Bouger aussi en étant bienveillant avec soi-même, sans objectif, sans jugement, avec la pratique du yoga par exemple (ou du Nordic Yoga). J'y ai découvert qu'il n'est pas indispensable d'être un champion de souplesse et de postures pour se faire du bien au corps et à la tête. On lâche prise avec tout esprit de performance, même en groupe, la seule préoccupation étant d'établir les connections entre son corps et son esprit. Et pourquoi pas en dansant ? Je "travaille ma technique" en salsa et en batchata (il y du boulot si on veut vraiment bien faire), mais là encore nul besoin de "compète" même s'il s'agit d'une activité "bien physique" également : juste pour le plaisir. Ah oui c'est vrai, il y a aussi des compétitions de danse de salon !!!


Et en marche nordique ?

Compétition ou pas ? Les deux sont possibles et respectables, évidemment. J'ai beaucoup apprécié l'introduction de Roland Zede lors de son stage "OTOP" (dont le flambeau est repris par Chantal Torresan). Voir OTOP du plaisir nordique. Il se positionne clairement dans "le clan des hébertistes" prenant soin de préciser que l'esprit de compétition n'est pas de mise dans le stage. Cela n'exclut en rien l'exigence, sur la qualité de la technique. Exigence et bienveillance, juste pour "la beauté du geste", en proximité avec la nature, ça me va bien !

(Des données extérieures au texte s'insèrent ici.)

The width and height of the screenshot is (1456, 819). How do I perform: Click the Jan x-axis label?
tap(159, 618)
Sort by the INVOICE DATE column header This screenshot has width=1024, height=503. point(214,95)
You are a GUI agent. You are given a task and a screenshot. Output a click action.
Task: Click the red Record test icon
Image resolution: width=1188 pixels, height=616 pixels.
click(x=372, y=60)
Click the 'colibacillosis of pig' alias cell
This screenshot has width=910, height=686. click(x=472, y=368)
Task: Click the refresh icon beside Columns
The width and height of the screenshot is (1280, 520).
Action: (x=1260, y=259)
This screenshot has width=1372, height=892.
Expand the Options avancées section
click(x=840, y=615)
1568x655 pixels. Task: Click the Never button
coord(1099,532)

Cela n'interdit pas pour autant, si on en a envie, de s'aligner sur une compétition pour le simple plaisir de porter un dossard, de sortir de sa zone de confort ou d'aller titiller ses limites, selon les motivations et capacités de chacun. Les champions viseront un podium ou une place d'honneur au classement, les autres juste la satisfaction d'avoir tout donné… ou pas.

Pour les adeptes occasionnels ou réguliers de la compétition, la différence se fait finalement sur la façon dont on l'aborde : une fin en soi chez les aficionados de Pierre de Coubertin ou une occasion supplémentaire de prendre du plaisir et de progresser pour ceux de Georges Hébert.